§ **Work item**: The answer must consist of every line below containing "each".

Collected data entries
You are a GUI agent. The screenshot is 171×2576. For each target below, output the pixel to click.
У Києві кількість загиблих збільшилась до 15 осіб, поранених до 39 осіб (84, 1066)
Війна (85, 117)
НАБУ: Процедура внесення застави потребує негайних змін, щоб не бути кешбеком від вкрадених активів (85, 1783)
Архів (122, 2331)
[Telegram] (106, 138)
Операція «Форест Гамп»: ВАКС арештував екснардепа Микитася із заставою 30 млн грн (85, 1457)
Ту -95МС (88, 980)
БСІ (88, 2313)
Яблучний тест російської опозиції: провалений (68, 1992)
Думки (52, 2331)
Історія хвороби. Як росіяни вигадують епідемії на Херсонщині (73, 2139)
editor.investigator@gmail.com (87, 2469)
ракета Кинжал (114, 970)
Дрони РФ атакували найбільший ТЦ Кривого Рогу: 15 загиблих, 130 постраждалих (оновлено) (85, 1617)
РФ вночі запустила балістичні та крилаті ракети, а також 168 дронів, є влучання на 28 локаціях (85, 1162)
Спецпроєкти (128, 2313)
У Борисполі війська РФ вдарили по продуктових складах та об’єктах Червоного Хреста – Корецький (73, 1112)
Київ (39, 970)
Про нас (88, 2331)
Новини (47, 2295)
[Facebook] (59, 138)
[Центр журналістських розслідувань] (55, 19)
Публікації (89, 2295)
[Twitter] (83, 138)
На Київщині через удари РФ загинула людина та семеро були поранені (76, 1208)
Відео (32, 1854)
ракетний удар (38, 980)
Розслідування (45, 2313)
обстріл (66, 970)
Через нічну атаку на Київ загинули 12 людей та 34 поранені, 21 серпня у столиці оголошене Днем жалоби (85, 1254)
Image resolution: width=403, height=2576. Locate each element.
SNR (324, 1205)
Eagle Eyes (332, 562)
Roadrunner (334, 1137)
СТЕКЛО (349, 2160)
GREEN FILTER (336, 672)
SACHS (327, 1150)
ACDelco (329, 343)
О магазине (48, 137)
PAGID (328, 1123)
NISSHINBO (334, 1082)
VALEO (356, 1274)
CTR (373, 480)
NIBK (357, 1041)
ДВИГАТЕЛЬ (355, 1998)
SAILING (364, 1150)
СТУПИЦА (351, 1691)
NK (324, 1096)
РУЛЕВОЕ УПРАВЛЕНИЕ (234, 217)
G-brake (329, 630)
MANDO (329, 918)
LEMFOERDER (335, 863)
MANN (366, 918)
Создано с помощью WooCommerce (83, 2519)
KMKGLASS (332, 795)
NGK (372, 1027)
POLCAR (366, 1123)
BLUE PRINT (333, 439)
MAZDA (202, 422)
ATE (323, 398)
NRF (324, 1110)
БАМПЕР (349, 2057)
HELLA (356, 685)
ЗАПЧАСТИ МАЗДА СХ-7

§ **Solution to this exercise**:
You are a GUI agent. The screenshot is 171×2576. For each target below, output the pixel to click.
Image resolution: width=403, height=2576. Locate each element.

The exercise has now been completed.